Thousands of medical workers have been fighting to contain the deadliest Ebola outbreak in history, which has infected more than 17,000 people and killed more than 6,000 in Guinea, Liberia and Sierra Leone.

According to the report, Time Africa bureau chief Aryn Baker said "The reporting was both heart wrenching and horrifying."

"But every time I wrote about rising death tolls, I wrote about extraordinary men and women who risked everything -from disease to distrust and even death - to stop Ebola from taking more lives," she concluded.

Times Live reports revealed that Time magazine’s covers feature five individual Ebola fighters.

Monrovia hospital director Jerry Brown, ambulance driver Foday Gallah and Doctors Without Borders volunteers Salome Karwah, Ella Watson and Dr Kent Brantly, who was the first American to contract the virus.

The European Union and the White House commended Times magazine’s action.

Also, EU Ebola coordinator Christos Stylianides said "2014 has been marked by the Ebola epidemic in West Africa and the ripple of fear it sent around the world.

But even more remarkable has been the response of doctors, nurses, epidemiologists, paramedics, soldiers and volunteers who flew in from around the world to save lives, putting their own lives at risk every day they go to work."

Time magazine annually profiles a person or group that has "for better or for worse done the most to influence the events of the year."

--- Exercise set ---
1 - Write out the part of the Ebola article starting with "Times Live reports" and going on through "contract the virus.".
2 - According to the Ebola article, who was the first American to contract the virus?

--- Provided data ---

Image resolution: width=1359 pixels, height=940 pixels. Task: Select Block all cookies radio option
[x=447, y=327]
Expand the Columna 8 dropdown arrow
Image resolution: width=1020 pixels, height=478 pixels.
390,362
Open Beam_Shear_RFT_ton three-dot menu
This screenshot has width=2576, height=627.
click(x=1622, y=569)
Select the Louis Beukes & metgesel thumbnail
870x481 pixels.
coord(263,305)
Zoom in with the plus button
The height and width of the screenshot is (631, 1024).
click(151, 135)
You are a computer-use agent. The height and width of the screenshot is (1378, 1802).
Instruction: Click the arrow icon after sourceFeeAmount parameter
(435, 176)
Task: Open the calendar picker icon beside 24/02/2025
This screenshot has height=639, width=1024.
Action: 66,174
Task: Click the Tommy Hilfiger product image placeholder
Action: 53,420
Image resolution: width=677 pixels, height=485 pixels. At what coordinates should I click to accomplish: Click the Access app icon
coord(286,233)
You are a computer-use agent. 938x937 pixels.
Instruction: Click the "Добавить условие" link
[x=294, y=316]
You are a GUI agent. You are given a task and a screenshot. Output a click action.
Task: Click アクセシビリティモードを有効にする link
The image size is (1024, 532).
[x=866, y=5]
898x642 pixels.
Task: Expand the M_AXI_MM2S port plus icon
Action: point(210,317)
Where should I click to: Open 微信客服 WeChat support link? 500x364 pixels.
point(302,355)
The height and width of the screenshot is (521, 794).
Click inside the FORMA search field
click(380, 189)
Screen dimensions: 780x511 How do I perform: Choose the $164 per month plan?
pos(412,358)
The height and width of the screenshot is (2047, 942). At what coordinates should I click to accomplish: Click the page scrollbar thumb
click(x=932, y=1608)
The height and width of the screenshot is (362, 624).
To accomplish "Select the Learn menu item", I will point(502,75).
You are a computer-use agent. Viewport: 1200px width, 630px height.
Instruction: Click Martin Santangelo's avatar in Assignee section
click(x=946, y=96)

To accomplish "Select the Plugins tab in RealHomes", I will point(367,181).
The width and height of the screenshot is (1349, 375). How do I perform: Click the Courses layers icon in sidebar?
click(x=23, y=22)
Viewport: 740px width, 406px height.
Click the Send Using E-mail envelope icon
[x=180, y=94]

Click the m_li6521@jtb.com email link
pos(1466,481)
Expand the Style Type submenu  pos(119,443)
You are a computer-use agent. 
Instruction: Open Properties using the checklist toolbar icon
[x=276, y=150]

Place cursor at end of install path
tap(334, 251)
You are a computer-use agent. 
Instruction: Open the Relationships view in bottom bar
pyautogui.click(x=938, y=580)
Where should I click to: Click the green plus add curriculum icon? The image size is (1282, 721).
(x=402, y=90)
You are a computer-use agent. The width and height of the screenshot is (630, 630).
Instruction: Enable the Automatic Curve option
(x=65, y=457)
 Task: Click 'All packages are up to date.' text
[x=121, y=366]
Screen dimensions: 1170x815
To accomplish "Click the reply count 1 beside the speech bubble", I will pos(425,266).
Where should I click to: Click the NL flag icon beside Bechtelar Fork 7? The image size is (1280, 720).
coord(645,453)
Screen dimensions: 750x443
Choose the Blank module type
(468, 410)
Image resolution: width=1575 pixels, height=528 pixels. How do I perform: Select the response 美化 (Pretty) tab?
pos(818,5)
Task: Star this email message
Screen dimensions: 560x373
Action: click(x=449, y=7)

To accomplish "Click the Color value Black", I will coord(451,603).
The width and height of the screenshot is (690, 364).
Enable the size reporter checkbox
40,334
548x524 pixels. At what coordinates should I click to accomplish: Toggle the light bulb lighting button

--- Answers to each task ---
1 -
Times Live reports revealed that Time magazine’s covers feature five individual Ebola fighters.

Monrovia hospital director Jerry Brown, ambulance driver Foday Gallah and Doctors Without Borders volunteers Salome Karwah, Ella Watson and Dr Kent Brantly, who was the first American to contract the virus.

2 - Dr Kent Brantly